* SUPPLIED TEXT:
►

Paper long abstract:
To a certain extent, anthropologists thrive on complicity, not only because we need to build rapport with a wide array of stakeholders, but also because we tend to focus on local knowledges rejected by or hidden from the dominant formation. Especially in medical anthropology, complicity is needed to enter and understand lifeworlds that complicate biological norms, health policies, and formal medical ethics. This paper draws on my study of mental healthcare in China to reflect on what medical anthropologists can learn from complicities and how we can engage with them more consciously/conscientiously. Complicity took many shapes in my work: I was quiet when family caregivers falsely claimed welfare and healthcare resources, and when psychiatrists discussed ways to circumscribed the law and get someone hospitalized; I connected human rights defenders to ex-patients and helped some psychiatrists establish alternative service programs even when I did not completely agree with either group’s vision. These experiences show that complicity is useful in revealing how biopower sustains itself despite what it announces and how people make lives on the margins livable. As our knowledge of and foothold in the field grow, we should break with some of the complicities and build better worlds with our interlocutors, but we should also realize that complicity itself will never end, as changes are typically incremental, partial, and mediated by institutions. To borrow Gayatri Spivak’s (1988) term, we should develop a methodology of “strategic complicity” by both carefully and boldly choosing and building our alliances in medical anthropology.
Paper short abstract:
Cyanosis is often missed in dark skin due to being defined as bluish-looking skin. Concern over genetic-based racism causes restraint in researching and communicating "ethnic" variables in health. Thus, medical anthropology may unwittingly help to maintain harmful forms skin colour-based knowledge.

◄

* WHAT YOU NEED TO DO:
1. Answer these questions about the paper abstracts on medical anthropology:
(a) In which country did the author study mental healthcare?
(b) Whose term does the long abstract borrow, and what methodology does it propose with it?
(c) According to the short abstract, why is cyanosis often missed in dark skin?
2. Carry on the paper abstracts on medical anthropology, starting after their last sentence.

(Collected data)
►

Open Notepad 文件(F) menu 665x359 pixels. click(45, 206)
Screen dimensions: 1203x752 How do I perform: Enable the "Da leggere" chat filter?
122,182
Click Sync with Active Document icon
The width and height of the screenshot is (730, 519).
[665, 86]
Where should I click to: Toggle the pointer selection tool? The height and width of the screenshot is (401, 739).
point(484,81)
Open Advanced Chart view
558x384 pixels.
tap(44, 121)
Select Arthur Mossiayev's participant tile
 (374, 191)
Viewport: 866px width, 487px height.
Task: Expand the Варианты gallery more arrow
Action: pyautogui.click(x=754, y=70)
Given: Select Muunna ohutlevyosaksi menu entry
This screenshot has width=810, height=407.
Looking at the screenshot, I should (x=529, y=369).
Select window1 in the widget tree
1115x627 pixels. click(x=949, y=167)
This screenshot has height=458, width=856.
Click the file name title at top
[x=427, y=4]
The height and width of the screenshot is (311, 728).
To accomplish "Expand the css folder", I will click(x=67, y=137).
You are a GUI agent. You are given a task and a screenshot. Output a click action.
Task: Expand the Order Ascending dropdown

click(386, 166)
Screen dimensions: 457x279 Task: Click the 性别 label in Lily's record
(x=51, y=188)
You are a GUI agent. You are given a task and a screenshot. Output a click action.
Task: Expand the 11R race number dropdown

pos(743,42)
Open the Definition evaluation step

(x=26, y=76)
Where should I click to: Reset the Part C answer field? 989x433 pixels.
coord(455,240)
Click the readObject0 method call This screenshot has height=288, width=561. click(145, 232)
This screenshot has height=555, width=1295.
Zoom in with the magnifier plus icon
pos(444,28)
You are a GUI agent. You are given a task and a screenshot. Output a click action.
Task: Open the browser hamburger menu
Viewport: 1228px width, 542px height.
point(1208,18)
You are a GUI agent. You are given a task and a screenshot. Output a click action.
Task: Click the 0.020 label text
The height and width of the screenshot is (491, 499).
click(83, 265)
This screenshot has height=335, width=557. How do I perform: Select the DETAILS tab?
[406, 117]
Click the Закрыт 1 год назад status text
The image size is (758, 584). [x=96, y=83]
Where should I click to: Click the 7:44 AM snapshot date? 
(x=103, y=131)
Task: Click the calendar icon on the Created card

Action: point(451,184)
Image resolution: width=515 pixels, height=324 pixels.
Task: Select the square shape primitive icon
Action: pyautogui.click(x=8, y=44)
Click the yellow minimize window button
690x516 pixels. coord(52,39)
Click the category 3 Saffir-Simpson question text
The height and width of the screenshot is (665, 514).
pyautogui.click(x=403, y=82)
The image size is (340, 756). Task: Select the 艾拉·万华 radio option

◄

* RESPONSES TO THE EXERCISE:
1.
(a) China.
(b) Gayatri Spivak's (1988) term; it proposes a methodology of "strategic complicity."
(c) Because cyanosis is defined as bluish-looking skin.

2.
Paper long abstract:
Cyanosis is commonly defined in medical education and reference sources as a bluish discoloration to the skin due to deoxygenated hemoglobin. This definition characterizes cyanosis as a condition that is at least in part identified by the colour of an individual’s skin. While bluish tones can be easily seen in individuals with light coloured skin, the same is not necessarily true of individuals with dark skin. Although this problem has been recognized in biomedical research, lack of additional information causes cyanosis to often go undiagnosed in patients with darker skin.
In biomedicine and anthropology, the fear of possible misuses of medical knowledge related to genetic variation is always present. Thus, biological differences that are (or appear to be) tied to “ethnicity” are often omitted in favour of a universalized human body. As the bulk of medical knowledge production continues to centre on patients of European descent, people with darker skin continue to endure more complications and inequalities in health.
Even in medical anthropology, the ideal discipline to tackle such complexities, research is still lacking. Although much caution is needed in acknowledging health disparities derived from genetic background, ignoring it continues to result in structural discrimination and harm. Therefore, medical anthropology remains complicit in allowing “whiteness” to be a default for the rest of humanity, or a standard against which everyone else is compared. This paper uses the example of cyanosis to explore how overlooking the role of “ethnicity” in medical conditions causes medical anthropology to perpetuate racialized systemic harm.